* [PROBLEM STATEMENT]: The output is the lines below from the one with "Click the 'Платное продвижение' label text" through the one with "This screenshot has height=558, width=392.", both included, printed exactly and with no other line.

[Extracted records]
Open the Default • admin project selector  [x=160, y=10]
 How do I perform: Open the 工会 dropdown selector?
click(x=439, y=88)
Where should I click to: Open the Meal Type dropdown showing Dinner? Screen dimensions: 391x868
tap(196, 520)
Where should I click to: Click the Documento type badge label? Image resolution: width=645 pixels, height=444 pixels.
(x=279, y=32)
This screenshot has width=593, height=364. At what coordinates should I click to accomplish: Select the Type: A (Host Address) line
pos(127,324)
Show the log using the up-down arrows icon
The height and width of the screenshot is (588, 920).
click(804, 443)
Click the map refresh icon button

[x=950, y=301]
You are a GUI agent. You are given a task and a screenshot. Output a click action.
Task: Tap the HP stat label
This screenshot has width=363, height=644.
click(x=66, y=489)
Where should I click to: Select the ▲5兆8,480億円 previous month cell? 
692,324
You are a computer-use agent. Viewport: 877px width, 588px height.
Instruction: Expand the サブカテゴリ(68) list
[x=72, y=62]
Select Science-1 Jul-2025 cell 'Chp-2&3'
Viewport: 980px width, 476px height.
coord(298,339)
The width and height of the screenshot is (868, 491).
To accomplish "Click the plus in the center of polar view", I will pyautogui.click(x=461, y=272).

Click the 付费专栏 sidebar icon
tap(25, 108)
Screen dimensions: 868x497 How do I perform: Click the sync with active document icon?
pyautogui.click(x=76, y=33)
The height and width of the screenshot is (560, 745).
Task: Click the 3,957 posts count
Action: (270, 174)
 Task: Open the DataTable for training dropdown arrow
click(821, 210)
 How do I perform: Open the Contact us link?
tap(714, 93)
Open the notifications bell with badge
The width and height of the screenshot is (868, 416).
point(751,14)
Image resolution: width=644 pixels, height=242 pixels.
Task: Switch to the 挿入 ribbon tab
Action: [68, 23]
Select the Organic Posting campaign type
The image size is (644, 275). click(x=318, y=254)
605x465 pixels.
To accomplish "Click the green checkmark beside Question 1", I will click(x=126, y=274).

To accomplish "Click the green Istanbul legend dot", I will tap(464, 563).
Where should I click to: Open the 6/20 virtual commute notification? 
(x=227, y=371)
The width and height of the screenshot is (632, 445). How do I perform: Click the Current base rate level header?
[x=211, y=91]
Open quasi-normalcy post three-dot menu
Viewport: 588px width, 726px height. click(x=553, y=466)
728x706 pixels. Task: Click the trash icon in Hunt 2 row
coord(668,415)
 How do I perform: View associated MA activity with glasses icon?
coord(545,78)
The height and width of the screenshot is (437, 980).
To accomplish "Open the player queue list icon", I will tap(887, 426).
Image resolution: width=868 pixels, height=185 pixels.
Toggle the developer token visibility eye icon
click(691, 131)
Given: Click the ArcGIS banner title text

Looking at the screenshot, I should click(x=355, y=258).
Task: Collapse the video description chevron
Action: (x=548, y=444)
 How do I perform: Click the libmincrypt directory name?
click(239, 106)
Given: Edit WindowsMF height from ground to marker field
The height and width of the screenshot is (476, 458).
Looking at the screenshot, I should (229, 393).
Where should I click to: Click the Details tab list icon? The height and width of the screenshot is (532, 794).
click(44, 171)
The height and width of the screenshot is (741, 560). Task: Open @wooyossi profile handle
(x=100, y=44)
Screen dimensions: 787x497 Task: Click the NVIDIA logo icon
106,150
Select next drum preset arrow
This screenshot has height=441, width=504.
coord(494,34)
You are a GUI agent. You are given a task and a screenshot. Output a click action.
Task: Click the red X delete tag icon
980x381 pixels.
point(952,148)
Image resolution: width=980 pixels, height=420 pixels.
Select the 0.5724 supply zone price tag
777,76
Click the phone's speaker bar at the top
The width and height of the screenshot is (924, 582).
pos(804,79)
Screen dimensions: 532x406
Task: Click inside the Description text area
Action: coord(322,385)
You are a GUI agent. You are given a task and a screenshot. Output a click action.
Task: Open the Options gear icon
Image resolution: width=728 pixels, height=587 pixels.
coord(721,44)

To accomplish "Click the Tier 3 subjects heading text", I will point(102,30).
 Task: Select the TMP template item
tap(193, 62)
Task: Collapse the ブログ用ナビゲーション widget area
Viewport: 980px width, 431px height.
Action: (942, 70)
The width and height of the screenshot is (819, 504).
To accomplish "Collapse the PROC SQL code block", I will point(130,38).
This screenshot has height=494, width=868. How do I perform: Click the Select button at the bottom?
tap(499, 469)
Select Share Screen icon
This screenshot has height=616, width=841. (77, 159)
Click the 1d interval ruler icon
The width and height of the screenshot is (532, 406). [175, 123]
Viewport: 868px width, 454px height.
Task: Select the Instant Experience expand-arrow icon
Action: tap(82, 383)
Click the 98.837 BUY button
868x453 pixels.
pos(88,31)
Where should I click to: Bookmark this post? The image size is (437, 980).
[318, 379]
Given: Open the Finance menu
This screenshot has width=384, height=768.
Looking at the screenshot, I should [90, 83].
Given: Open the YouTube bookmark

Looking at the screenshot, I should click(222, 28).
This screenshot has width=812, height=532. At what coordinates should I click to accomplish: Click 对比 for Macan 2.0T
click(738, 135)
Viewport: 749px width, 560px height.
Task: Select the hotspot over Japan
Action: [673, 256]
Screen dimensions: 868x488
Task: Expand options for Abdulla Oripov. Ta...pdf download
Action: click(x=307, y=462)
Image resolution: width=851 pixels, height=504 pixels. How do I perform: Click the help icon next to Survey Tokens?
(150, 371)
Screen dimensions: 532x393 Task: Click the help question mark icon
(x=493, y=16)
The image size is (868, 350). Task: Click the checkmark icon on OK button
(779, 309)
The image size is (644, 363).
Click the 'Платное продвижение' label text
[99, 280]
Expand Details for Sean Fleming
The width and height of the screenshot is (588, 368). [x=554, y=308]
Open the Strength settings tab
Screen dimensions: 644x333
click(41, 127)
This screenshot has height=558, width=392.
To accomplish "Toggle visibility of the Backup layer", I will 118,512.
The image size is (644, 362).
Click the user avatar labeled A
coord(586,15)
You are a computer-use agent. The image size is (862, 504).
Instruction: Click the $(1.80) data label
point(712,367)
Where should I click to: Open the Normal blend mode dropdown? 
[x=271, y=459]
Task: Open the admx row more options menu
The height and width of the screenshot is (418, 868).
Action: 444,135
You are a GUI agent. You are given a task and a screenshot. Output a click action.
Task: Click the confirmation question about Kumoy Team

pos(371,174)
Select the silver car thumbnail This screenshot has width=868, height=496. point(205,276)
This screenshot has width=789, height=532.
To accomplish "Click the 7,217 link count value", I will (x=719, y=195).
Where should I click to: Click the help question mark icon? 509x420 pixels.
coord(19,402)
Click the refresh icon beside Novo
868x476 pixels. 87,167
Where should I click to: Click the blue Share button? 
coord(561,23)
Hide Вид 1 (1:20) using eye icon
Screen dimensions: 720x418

* [WRITTEN SOLUTION]:
Click the 'Платное продвижение' label text
[99, 280]
Expand Details for Sean Fleming
The width and height of the screenshot is (588, 368). [x=554, y=308]
Open the Strength settings tab
Screen dimensions: 644x333
click(41, 127)
This screenshot has height=558, width=392.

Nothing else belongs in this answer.